Not everybody is able to assess their skill level relative to peers correctly. Ola Svenson (1981) found that half of the drivers in Sweden think they are in the top 30% of high skilled drivers. In the US half of the drivers beliefs they are in the top 20%. This shows that at least some people are overconfident about their driving skills. Though this study did not differentiate for gender, so it is not sure whether overconfidence is mainly present in male’s behavior or in females’ behavior. Niederle and Vesterlund (2007) studied the behavior of men and women in a competitive environment and give overconfidence as one of their main explanations for the gender gap they have found. They find that men tend to be overconfident and women are more likely to be under confident about their relative performance.

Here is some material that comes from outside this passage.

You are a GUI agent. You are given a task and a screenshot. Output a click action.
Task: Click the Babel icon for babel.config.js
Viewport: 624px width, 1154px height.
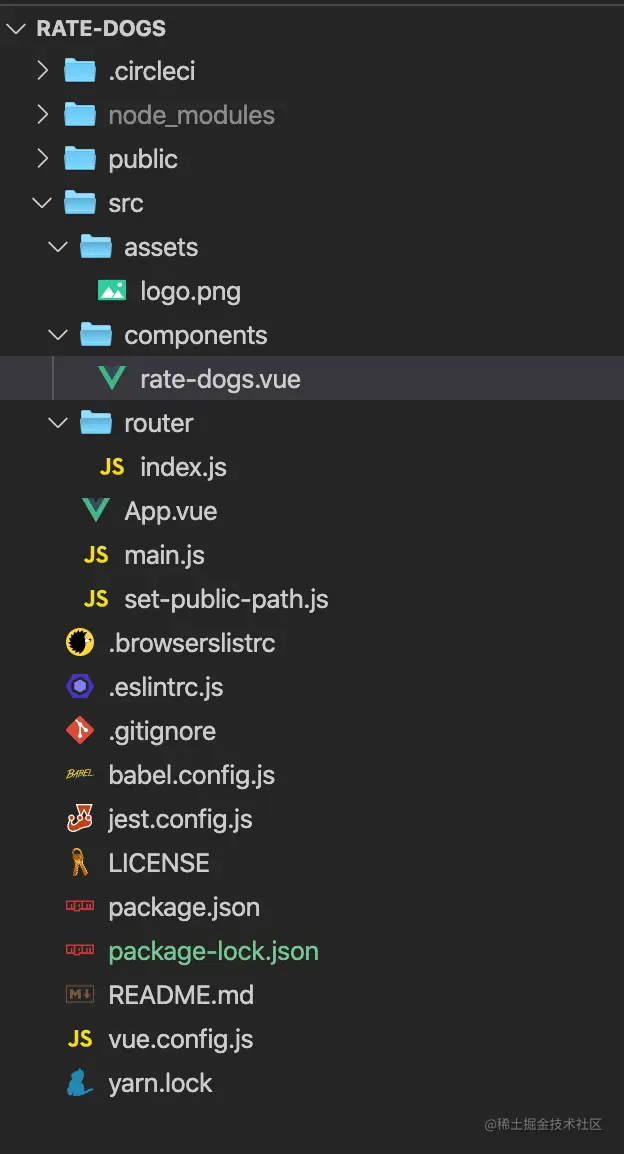[80, 775]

Kamas and Preston (2012) extend the research of Niederle and Vesterlund (2007) regarding confidence by differentiating between 3 different types of confidence. They find that placement confidence, earlier referred to as relative confidence, is the most important type of confidence related to the gender difference in competition. Women expect to end at a lower place in the competition than men expect themselves to end up. They also tested for absolute confidence, and find no significant difference between men and women.

These articles suggest that confidence and especially overconfidence and under confidence plays a role in the difference between men and women in competition. This thesis builds on their findings, by looking at the role requirements have on confidence. Since the requirements that are attached to the competition give a signal to the participant whether they are more or less likely to do well in the competition.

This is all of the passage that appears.